ASIE: Des pays confrontés aux tempêtes, sans mur de mangroves

ATHENES, Grèce, 20 oct (IPS) – Comme la tempête cyclonique Hudhud a traversé l'Etat de l'Andhra Pradesh, qui abrite deux millions de personnes, à une vitesse de plus de 190 kilomètres par heure le 12 octobre, elle a détruit l'infrastructure électrique et téléphonique, endommagé l’aéroport.

Elle a également ravagé des milliers de maisons au toit de chaume, ainsi que des champs de riz, des plantations de bananes et des cultures de canne à sucre dans tout l'Etat.

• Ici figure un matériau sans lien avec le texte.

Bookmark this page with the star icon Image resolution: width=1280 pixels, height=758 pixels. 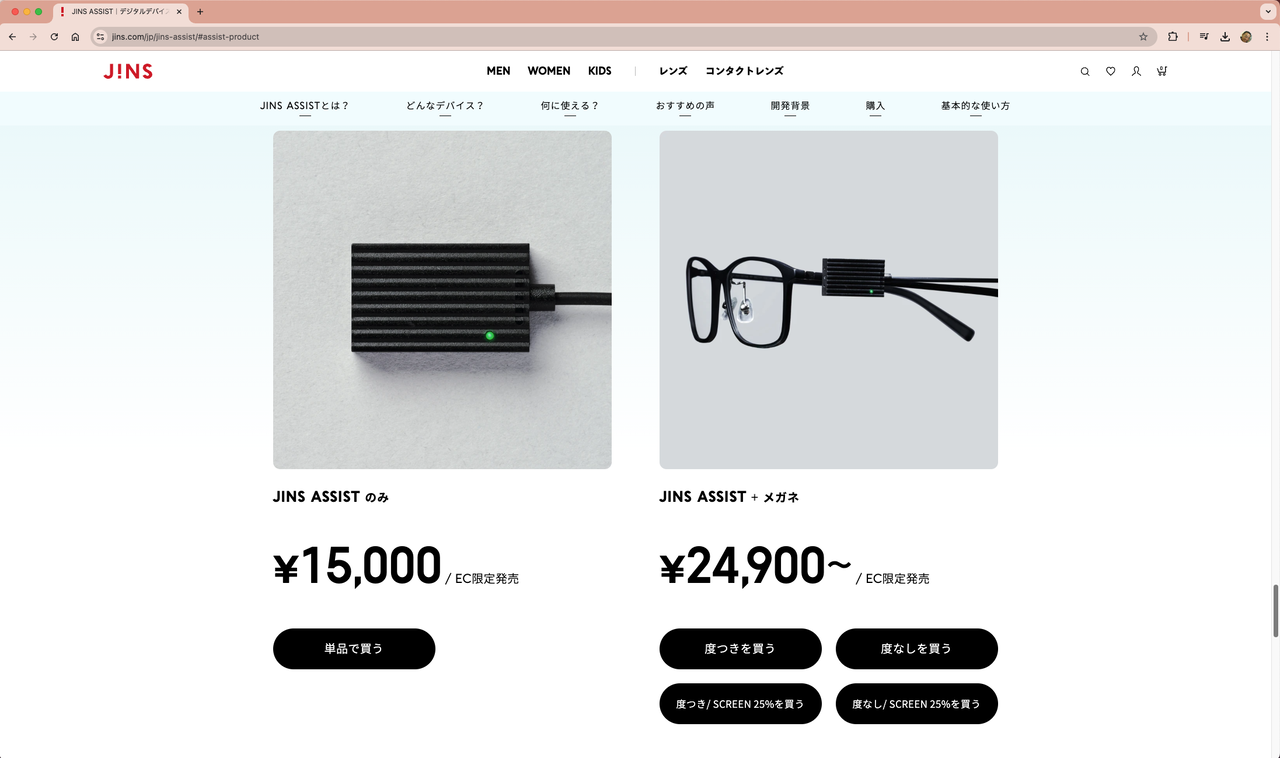pyautogui.click(x=1143, y=36)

C’est la saison des typhons ici en Asie. Au Japon, pas encore remis de l'impact du typhon Phanfone, le typhon Vongfong a amené une autre série de pluies torrentielles et de vents vicieux qui se sont poursuivis jusqu'au 13 octobre, rajoutant ainsi à la longue liste de dégâts que les pays de cette partie du monde calculent maintenant.

En Inde, seule, le gouvernement a promis 163 millions de dollars en cas de catastrophe, mais les autorités disent même que cette coquette somme peut ne pas être suffisante pour remettre l'Etat sur ses pieds. Et pour les familles des 24 personnes décédées dans l'Andhra Pradesh et dans l'Etat d’Odissa, aucune somme d'argent ne peut compenser leur perte.

La calamité en cours rappelle les souvenirs du typhon Haiyan, meurtrier, qui a fait 6.000 morts aux Philippines il y a presque exactement un an.

Bien que ces tempêtes tropicales ne puissent pas être stoppées dans leur élan, il existe un système de défense naturelle contre leurs impacts plus sauvages: les mangroves. Et les experts craignent que leur valeur inestimable ne soit tristement sous-estimée partout dans le monde comme ayant un effet tragique.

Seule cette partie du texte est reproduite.